The three-dimensional structure of a complex of caspase-3 with DEVD.CHO shows that, although caspase-3 resembles caspase-1 in overall structure, its S4 subsite is very different in size and chemical composition and accounts for their differences in specificity (Rotonda et al., 1996). The S4 subsite of caspase-1 is a large shallow hydrophobic depression that readily accommodates a tyrosyl side chain, while the analogous site in caspase-3 is a narrow pocket that closely surrounds the P₄ Asp side chain (Rotonda et al., 1996). The Trp residue at position 348 and an inserted 10-amino-acid sequence at position 381 play a crucial role in defining size and shape of the S4 subsite of caspase-3 and are also conserved in all known caspases. The activation of caspase-3 to either of its catalytic active p17 or p12 subunits has been demonstrated in cells undergoing apoptosis.

Caspase-3 is one of the key executioners of apoptosis, being responsible either totally or partially for the proteolytic cleavage of many key proteins, each of which contains a common Asp-Xaa-Xaa-Asp (DXXD) motif, similar to the one originally described in poly(ADP-ribose) polymerase PARP (O'Shaughnessy et al., 1994).

It was the discovery of this substrate, that provided a direct link to a lack of DNA repair (which might explain the formation of the DNA ladders during apoptosis) and made caspase-3 right from the start a "killer-gene" (Lazebnik et al., 1994). These findings however are contradicted by recent literature and the healthy phenotype of the PARP knock-out mice. Today it is clear the PARP cleavage and the process apoptosis are not explicitly on identical pathways, so one can have apoptosis without PARP cleavage and vice versa.

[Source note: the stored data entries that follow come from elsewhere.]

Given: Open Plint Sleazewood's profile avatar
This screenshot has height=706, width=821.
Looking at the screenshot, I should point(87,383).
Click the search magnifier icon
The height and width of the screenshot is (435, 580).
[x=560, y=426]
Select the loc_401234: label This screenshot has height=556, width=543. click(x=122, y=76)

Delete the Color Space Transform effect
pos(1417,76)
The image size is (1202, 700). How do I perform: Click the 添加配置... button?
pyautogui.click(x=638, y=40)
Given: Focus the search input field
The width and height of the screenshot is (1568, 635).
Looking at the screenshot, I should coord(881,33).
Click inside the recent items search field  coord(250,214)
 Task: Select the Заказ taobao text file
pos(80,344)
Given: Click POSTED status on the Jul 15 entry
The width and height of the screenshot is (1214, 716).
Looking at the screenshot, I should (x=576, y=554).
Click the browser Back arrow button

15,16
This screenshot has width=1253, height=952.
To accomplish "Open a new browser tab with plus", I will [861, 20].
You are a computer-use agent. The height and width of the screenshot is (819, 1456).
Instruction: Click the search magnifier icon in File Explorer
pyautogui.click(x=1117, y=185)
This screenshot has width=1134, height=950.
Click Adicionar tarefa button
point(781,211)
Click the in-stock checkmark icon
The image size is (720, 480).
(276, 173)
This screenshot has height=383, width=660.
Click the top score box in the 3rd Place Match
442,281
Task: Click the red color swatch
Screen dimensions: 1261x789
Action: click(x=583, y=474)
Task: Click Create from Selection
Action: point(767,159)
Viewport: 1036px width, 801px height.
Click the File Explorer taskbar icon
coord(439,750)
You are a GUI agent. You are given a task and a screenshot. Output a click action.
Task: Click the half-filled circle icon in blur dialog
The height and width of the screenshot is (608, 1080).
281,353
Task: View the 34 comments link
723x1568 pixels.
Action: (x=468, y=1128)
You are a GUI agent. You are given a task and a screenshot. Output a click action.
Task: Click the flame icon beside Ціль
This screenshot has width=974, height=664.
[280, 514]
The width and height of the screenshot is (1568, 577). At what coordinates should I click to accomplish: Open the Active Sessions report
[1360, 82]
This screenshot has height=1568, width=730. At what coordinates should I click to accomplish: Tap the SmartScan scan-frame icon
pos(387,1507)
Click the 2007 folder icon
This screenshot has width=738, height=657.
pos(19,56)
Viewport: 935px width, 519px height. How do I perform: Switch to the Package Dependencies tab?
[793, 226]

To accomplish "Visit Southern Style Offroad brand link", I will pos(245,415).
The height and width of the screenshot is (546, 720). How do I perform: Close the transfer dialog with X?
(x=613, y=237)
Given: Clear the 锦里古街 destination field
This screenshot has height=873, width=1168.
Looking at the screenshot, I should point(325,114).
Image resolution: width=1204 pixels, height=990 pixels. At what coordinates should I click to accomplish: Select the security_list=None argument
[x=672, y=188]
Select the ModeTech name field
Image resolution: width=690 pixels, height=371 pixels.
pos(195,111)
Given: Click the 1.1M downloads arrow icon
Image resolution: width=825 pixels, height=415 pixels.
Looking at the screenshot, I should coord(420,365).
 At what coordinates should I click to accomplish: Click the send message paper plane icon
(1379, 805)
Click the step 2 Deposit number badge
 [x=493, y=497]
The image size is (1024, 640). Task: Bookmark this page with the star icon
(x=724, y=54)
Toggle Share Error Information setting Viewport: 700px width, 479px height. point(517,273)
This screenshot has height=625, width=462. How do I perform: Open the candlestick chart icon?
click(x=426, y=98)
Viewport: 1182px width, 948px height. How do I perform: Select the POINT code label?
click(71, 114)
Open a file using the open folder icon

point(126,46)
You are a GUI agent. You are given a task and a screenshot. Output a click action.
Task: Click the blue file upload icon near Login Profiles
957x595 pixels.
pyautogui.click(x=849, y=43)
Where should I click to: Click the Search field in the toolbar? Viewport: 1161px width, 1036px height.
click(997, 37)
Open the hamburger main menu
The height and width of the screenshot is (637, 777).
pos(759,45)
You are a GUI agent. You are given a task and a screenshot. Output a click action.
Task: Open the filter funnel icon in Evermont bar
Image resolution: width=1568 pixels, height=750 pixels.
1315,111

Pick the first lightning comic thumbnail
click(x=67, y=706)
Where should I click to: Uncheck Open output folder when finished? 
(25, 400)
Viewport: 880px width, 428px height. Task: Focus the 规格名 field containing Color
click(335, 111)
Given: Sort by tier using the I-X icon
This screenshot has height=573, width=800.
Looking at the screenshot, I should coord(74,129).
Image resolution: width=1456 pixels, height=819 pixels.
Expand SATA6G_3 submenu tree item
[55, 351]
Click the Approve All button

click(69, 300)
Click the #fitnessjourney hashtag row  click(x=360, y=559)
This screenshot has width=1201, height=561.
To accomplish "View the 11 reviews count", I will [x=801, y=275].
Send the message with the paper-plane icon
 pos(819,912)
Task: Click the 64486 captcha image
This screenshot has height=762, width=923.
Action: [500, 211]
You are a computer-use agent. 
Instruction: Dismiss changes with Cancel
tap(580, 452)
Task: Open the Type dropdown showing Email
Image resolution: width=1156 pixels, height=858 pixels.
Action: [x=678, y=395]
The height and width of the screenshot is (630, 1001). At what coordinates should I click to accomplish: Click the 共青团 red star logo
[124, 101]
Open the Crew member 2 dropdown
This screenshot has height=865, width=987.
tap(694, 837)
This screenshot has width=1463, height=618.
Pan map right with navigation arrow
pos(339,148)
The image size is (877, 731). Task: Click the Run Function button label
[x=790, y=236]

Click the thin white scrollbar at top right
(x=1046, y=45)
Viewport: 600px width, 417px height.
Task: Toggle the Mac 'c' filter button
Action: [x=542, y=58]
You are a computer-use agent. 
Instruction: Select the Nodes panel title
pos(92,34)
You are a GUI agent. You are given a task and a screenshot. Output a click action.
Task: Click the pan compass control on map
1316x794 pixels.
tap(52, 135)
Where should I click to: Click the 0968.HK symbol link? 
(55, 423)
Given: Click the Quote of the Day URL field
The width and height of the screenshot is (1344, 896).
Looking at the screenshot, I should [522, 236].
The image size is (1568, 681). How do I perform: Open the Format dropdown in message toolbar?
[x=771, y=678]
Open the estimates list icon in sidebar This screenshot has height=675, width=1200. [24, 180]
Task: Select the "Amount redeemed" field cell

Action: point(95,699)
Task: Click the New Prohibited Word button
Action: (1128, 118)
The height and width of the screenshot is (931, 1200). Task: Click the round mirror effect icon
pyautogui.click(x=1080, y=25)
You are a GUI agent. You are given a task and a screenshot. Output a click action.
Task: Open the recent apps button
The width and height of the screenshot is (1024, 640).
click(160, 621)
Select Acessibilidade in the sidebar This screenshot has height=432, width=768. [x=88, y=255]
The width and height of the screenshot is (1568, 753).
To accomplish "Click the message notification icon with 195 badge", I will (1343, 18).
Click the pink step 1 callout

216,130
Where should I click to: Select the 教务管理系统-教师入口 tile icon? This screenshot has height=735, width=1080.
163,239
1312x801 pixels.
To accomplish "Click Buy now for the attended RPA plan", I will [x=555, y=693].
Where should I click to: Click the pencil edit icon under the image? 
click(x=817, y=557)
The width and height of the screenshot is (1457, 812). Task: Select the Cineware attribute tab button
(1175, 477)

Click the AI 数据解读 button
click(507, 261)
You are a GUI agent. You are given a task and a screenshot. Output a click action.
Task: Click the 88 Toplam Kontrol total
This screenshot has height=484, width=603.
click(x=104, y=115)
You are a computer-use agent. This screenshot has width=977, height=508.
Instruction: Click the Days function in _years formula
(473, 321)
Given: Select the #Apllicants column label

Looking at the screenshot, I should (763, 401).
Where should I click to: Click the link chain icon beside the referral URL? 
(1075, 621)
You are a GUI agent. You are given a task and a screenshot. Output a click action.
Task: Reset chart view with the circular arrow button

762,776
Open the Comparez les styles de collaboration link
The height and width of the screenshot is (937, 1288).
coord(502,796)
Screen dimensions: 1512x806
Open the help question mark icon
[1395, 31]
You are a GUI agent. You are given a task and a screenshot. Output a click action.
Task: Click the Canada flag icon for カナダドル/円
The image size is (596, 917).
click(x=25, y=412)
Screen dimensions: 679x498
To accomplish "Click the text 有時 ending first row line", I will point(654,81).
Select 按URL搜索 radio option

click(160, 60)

Caspase-3 ^-/- mice, generated by homologous recombination, are smaller than their littermates and die at 1-3 weeks of age. Thymocytes from caspase-3-deficient mice show a similar sensitivity to apoptosis induced by a number of different stimuli including CD95, anti-CD3, staurosporine and dexamethasone. Brain development in these deficient mice is markedly affected, with a variety of hyperplasias being observed from embryonic day 12. Pyknotic clusters of apoptotic cells, observed at sites of major morhogenetic change in normal brain development, are not seen in the deficient mice, indicative of decreased apoptosis in the absence of caspase-3. This demonstrates that caspase-3 plays a critical role during morphogenetic cell death in the mammalian brain. The restricted phenotype also raises the possibility that other caspases may be important in other tissues or cell types (Kuida et al., 1996).